Now that she's older and her manipulation skills are failing her, she only has her eating disorder to rely on. This may be the most crucial time in this person's life. If her pain and despair are terrible enough and she is certain she can not bear this way of living anymore she still has choices. One is to continue down the road of self-destruction. The other is to reach out and get help.

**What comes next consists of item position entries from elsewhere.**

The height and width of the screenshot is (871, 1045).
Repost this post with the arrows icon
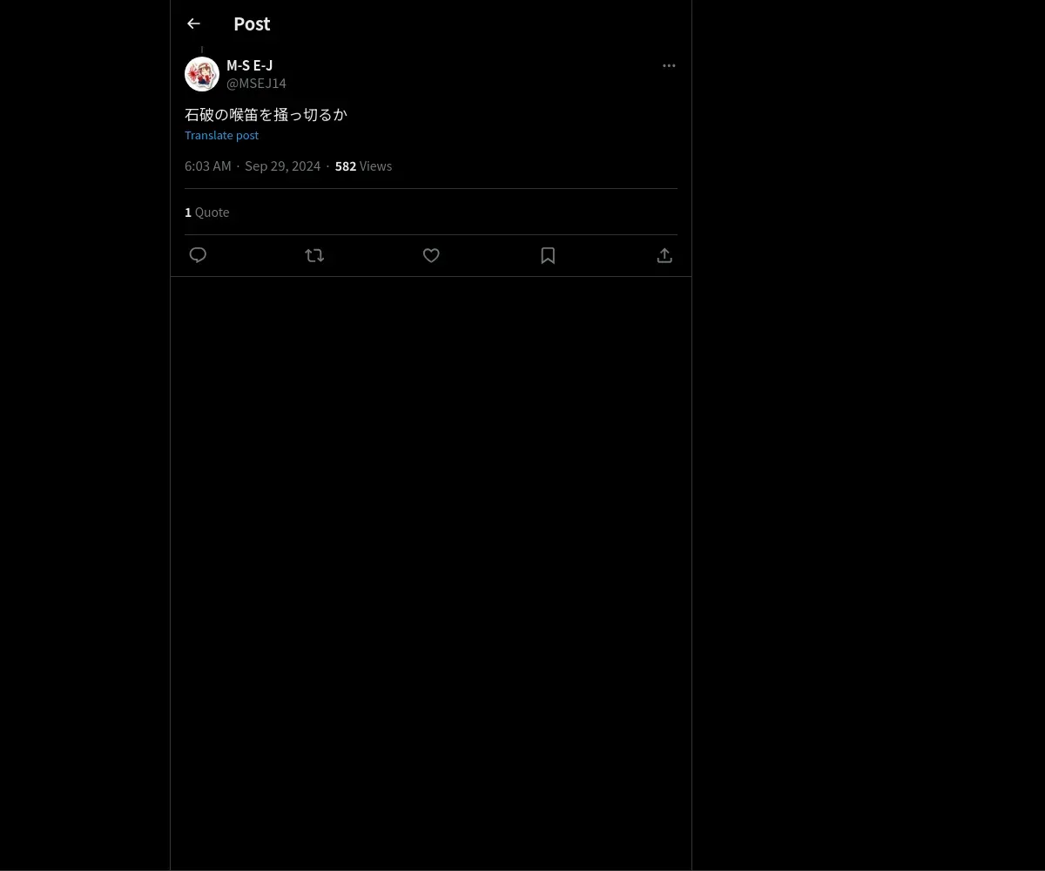(x=314, y=255)
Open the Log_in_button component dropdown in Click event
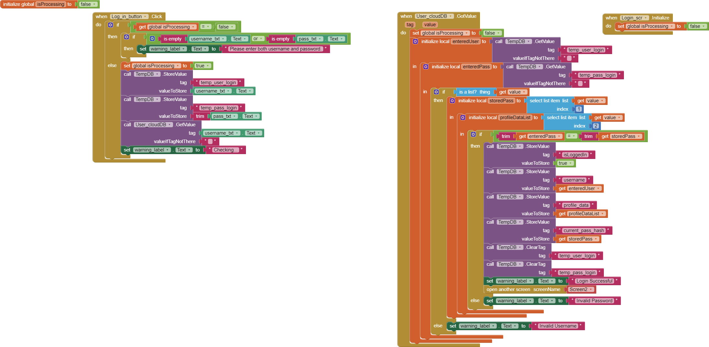The height and width of the screenshot is (347, 709). [129, 17]
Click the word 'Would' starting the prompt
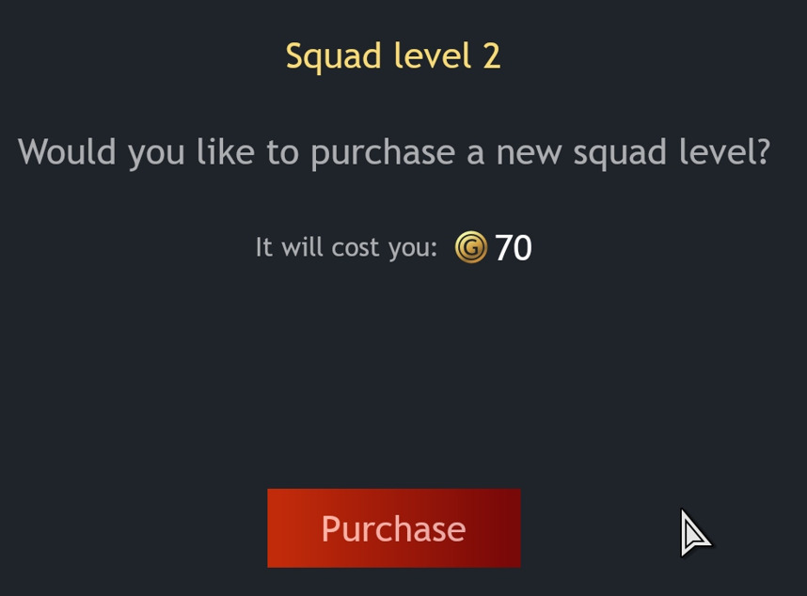The height and width of the screenshot is (596, 807). coord(67,152)
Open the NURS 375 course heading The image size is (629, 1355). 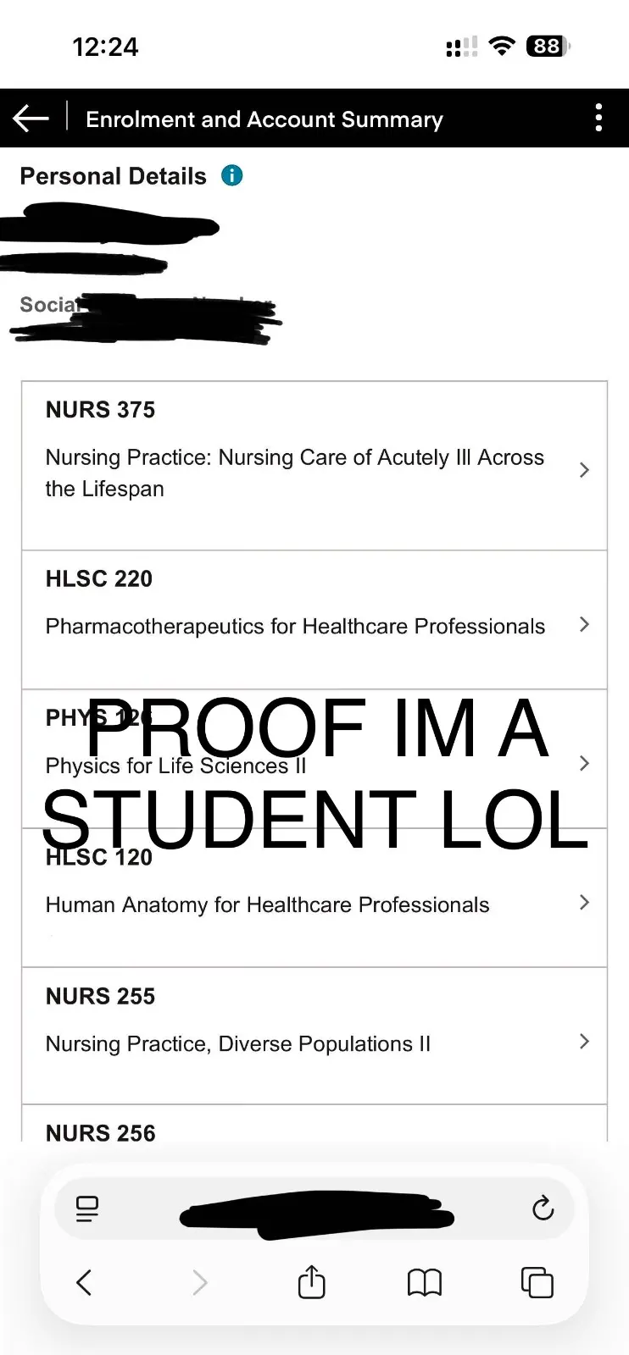100,410
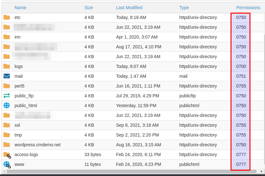Screen dimensions: 265x176
Task: Click the access-logs symlink folder icon
Action: click(7, 155)
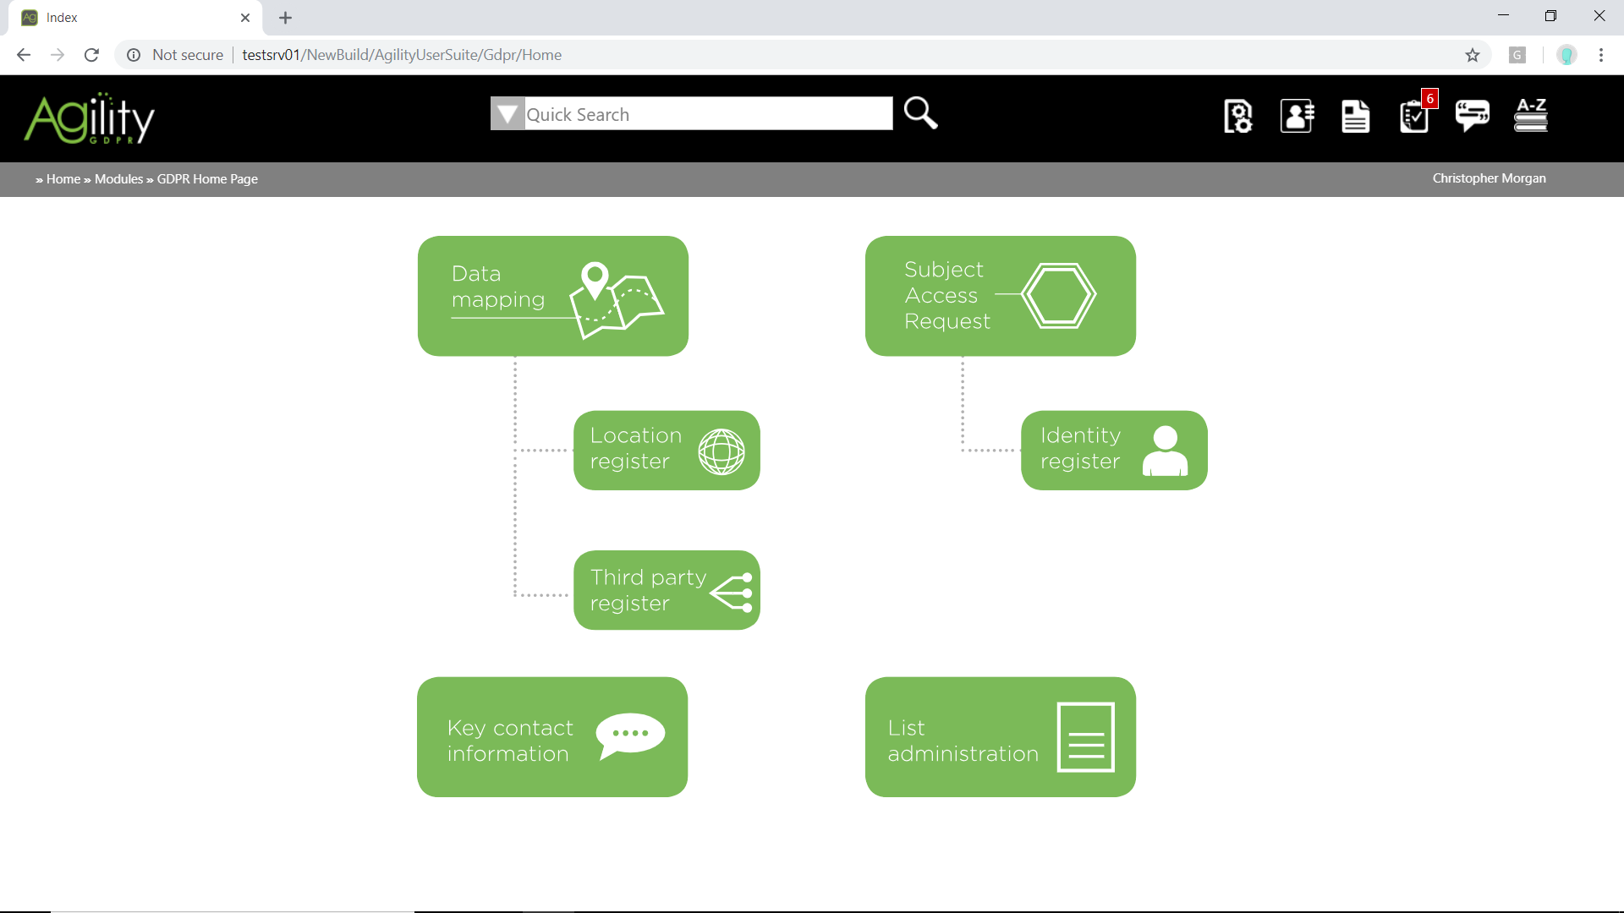
Task: Click the magnifying glass search icon
Action: tap(920, 113)
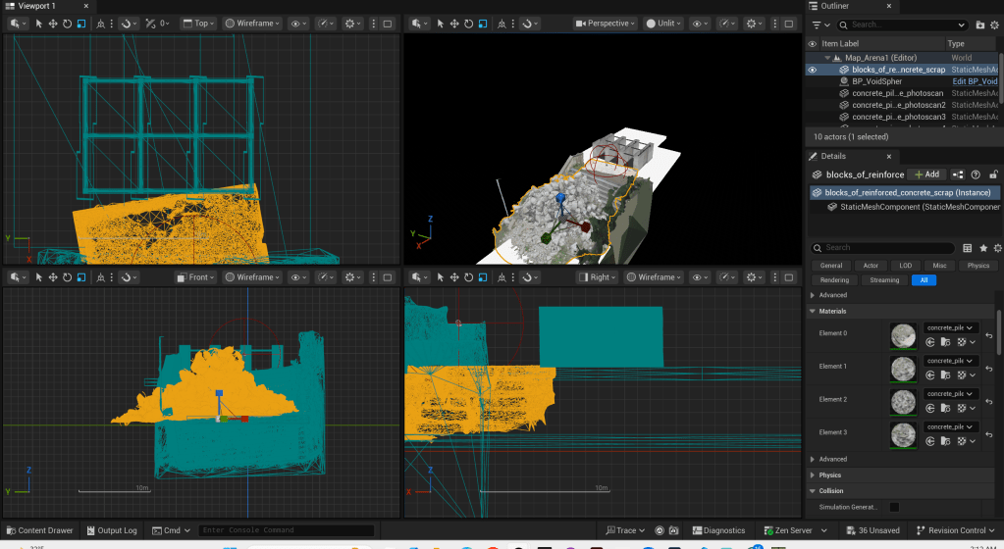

It's a very tough position for her. She would have to recognize that she has had enough. She's never known what enough was. She would have to recognize that she can't bear any more pain. She's never known what a limit was. She'd have to be honest and reach out for genuine help. She has only known about manipulating others.
She's got to feel a lot of anguish and pain before she stretches beyond her life pattern into what might be a real healing and recovery path for herself. She's reaching for something she can't even imagine. No wonder it's so difficult for a person with an eating disorder to decide to get help and allow themselves to begin to trust someone with knowledge of their real personhood. She doesn't know that people exist who do respect and honor boundaries. She doesn't know that there are people who can and will honor and cherish her most private and sacred inner spaces. She doesn't know yet, that someday that trustworthy, respectful, steadfast and competent caretaker she needs so badly can be herself.